We propose a new task, dataset and model for grounded video caption generation. This task unifies captioning and object grounding in video, where the objects in the caption are grounded in the video via temporally consistent bounding boxes. We introduce the following contributions. First, we present a task definition and a manually annotated test dataset for this task, referred to as GROunded Video Caption Generation (GROC). Second, we introduce a large-scale automatic annotation method leveraging an existing model for grounded still image captioning together with an LLM for summarising frame-level captions into temporally consistent captions in video. Furthermore, we prompt the LLM to track by language -- classifying noun phrases from the frame-level captions into noun phrases of the video-level generated caption. We apply this approach to videos from the HowTo100M dataset, which results in a new large-scale training dataset, called HowToGround, with automatically annotated captions and spatio-temporally consistent bounding boxes with coherent natural language labels.
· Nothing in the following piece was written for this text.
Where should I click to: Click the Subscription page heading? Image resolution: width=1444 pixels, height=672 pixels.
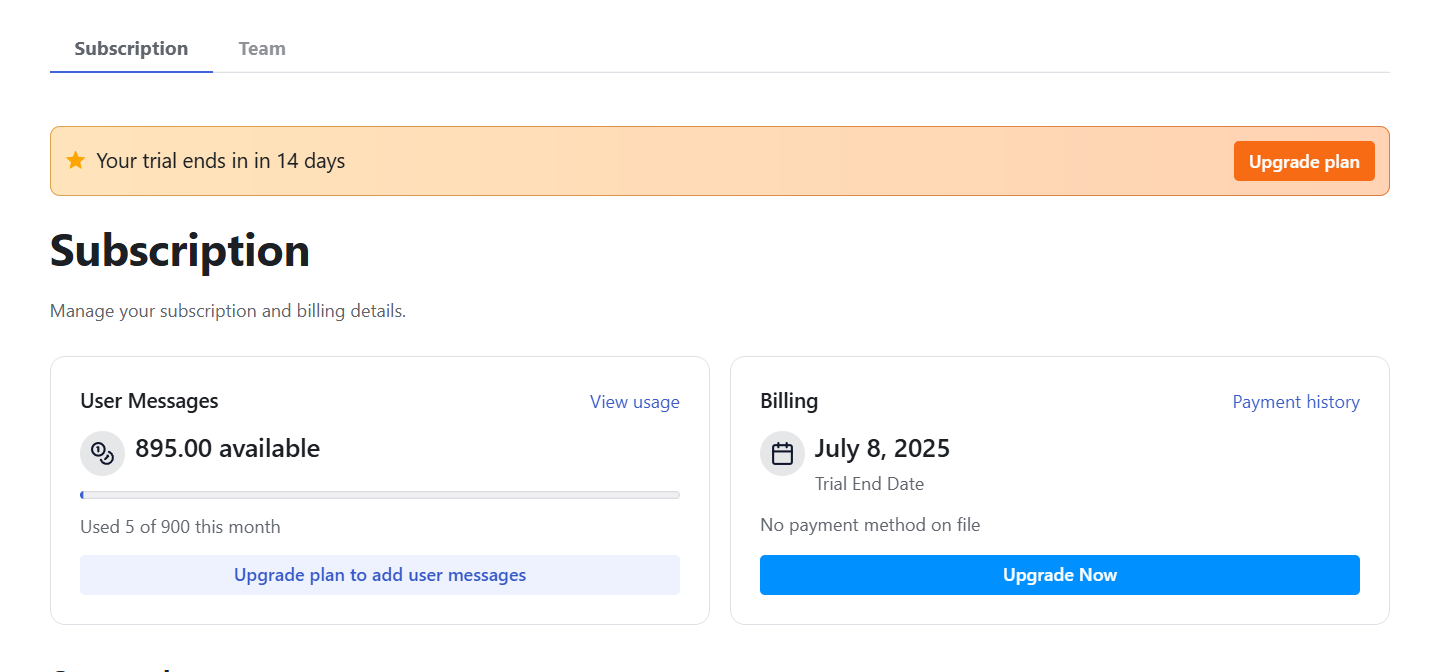point(180,251)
Third, we introduce a new grounded video caption generation model, called VideoGround, and train the model on the new automatically annotated HowToGround dataset. Finally, results of our VideoGround model set the state of the art for the new task of grounded video caption generation. We perform extensive ablations and demonstrate the importance of key technical contributions of our model.

本文提出了一种新的任务、数据集和模型，用于基于视频的带定位字幕生成，旨在将字幕与视频中的物体进行关联。我们引入了一种大规模的自动注释方法，并介绍了新的模型VideoGround，此模型在新的HowToGround数据集上进行训练，最终在该任务中设置了最新的技术标准。此研究的成果将在视频理解和生成领域产生重要影响。